School-based education is considered an important tool to prevent drug abuse . Based on the opinions of many pharmacists participating in the present study, social regulations are effective strategies to decrease the tramadol abuse. Raising awareness at school and in the community on the prevention of initial tramadol use by providing education to children and their parents is critical. Any community pharmacists acting as retailers of drugs of abuse must be strictly and legally prosecuted. Finally, cooperation between adolescents, their families, teachers, health care providers, and the government is necessary to solve this critical problem.
The present study offers important and unique data related to the perspective of community pharmacists on tramadol usage and the current control policy related to the dispensing of tramadol in the Thai capital. We consider that it contributes to a better understanding of the use and abuse of tramadol in this region, which may be of benefit to pharmacists and other health care professionals nationwide. In addition, policy makers may consider the research evidence to improve control policy to minimize the misuse or abuse of tramadol in Thailand.

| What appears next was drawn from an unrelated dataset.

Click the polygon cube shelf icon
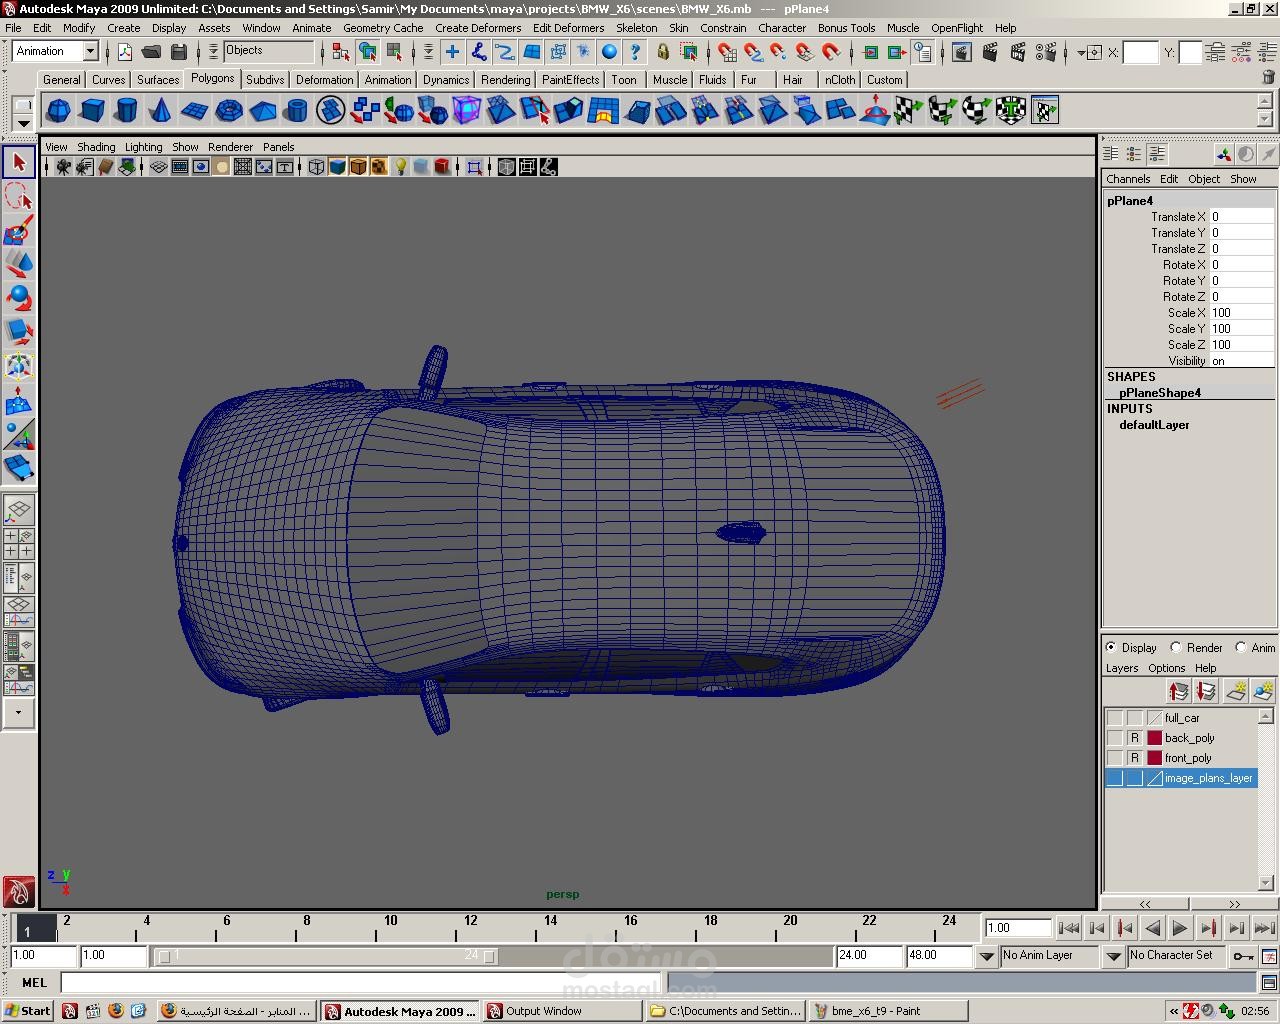The image size is (1280, 1024). (x=93, y=110)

The sampling technique used is a limitation of the present study. A proportional quota sampling strategy focused on the utility areas of Bangkok was used first for probability sampling, followed by a convenience sampling strategy. This method may not represent data accurately for the entire population of community pharmacists in Bangkok. The possibility of over- and under-representation of samples in some areas may affect the quality of data collection. However, we attempted to minimize this limitation by using a proportional quota sampling in the first step to cover all the utility area of Bangkok. Other potential limitations included unachieved target sample sizes, recall bias, and study locations. There were just 305 participants or 82.4% of the expected sample size. Based on the study plan, it was proposed that we could get the data from 1 pharmacist at each pharmacy. However, some pharmacists were not on duty during our visit time, which might be a result of the convenience sampling without making appointments in advance. To diminish possibility of recall bias, resulting from direct interviews with an individual pharmacist to obtain information on their past experiences, the researchers only asked for information recalled from within the previous 3 months. In the aspect of the location limitation, the study was conducted in Bangkok, which is considered to be a high-risk region for widespread drug abuse. Therefore, the findings from this city alone with its unique culture might limit the generalizability of our findings.
Most community pharmacists dispensed tramadol to supply regular medicine along with previous prescriptions and to customers with moderate-to-severe pain, including bone, cancer, and back pain. Almost all pharmacists knew the potential for tramadol abuse in the community, especially by teenagers, and recognized the announcement of the tramadol control policy of the Thai FDA. Almost half of them agreed that the Thai FDA control policy was effective to diminish tramadol abuse. Further studies nationwide in Thailand are likely to be useful to represent and compare information in different parts of the country.
This research was supported by grant from the Faculty of Pharmacy at Srinakharinwirot University, Thailand.